If sweet’s your treat, Dunkin’ Donuts is your guide. The basic no-frills Dunkin’ sugar raised donut is a measly 230 calories. The Bavarian Crème and the Chocolate Frosted versions are both 270, 30 under the 300-calorie cutoff. The fruit donuts, though, are definitely not. And, no, the blueberry crumb (500 calories) and the apple crumb (490) don’t count as one daily serving of fruit. But one apple or one banana, sometimes found at a fast-food parlor, do. One medium banana has about 105 calories; one medium apple has about 80. You can have both plus a 1-ounce box of raisins (85 calories) and still beat the 300-calorie benchmark.
When it comes to gracious dining, vending machines are so low on the list that they’re practically sliding off the bottom of the page. Nonetheless, they do sell food, which means the FDA isn’t about to ignore them.

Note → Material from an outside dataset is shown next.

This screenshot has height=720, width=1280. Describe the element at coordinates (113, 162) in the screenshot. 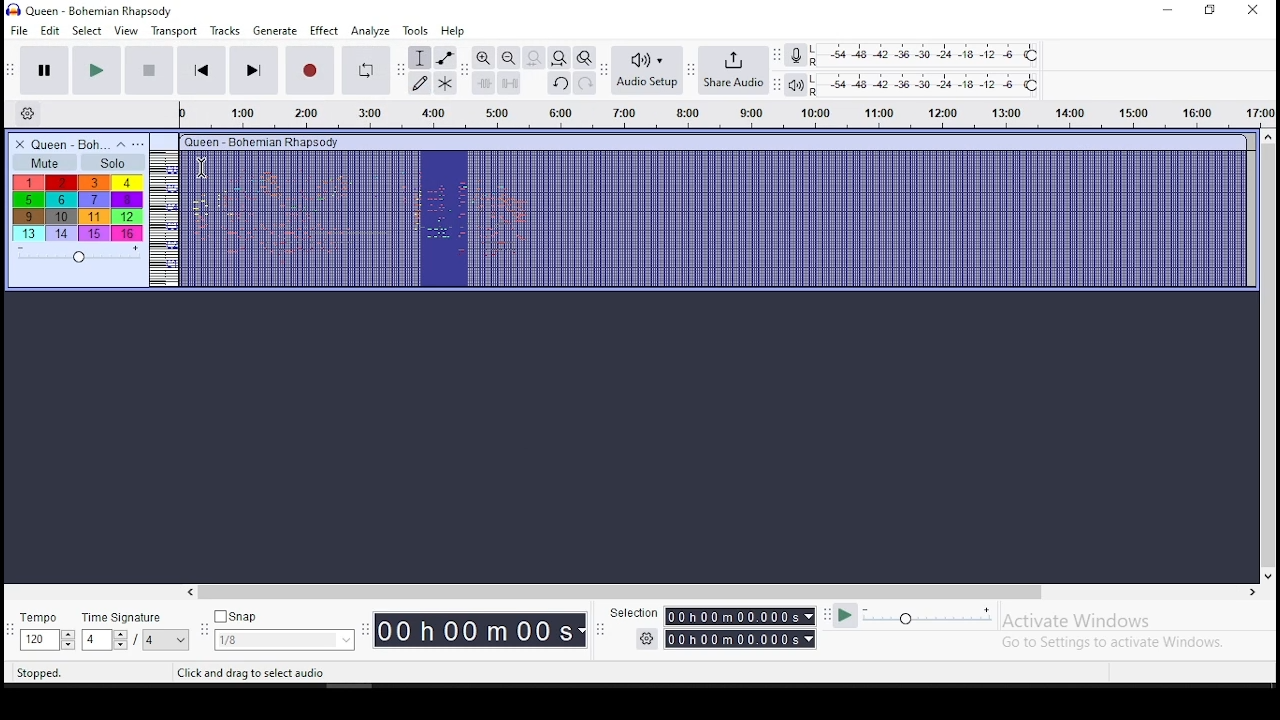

Much of the snack food sold in vending machines is prepackaged and already labeled within nutrition information. And many items do fit into the 300-calorie snack class. For example, a 1-ounce bag of Lay’s Oven-Baked Potato Chips is just 120 saturated-fat-and-cholesterol-free calories. You can have two bags and still stay under 300 calories. But you can’t read that on the label while the bag is still in the machine, and other foods in packages behind the glass may come with an unpleasant calorie surprise.
To prevent that, the FDA has written new rules requiring individuals and companies owning or operating more than 20 vending machines to post a written, electronic, or digital calorie sign near each food in the machine or next to the button you push to purchase it. In a gentle note to vendors, the FDA pointed out that the calorie label requirements will enable the agency to contact vendors “for enforcement purposes.”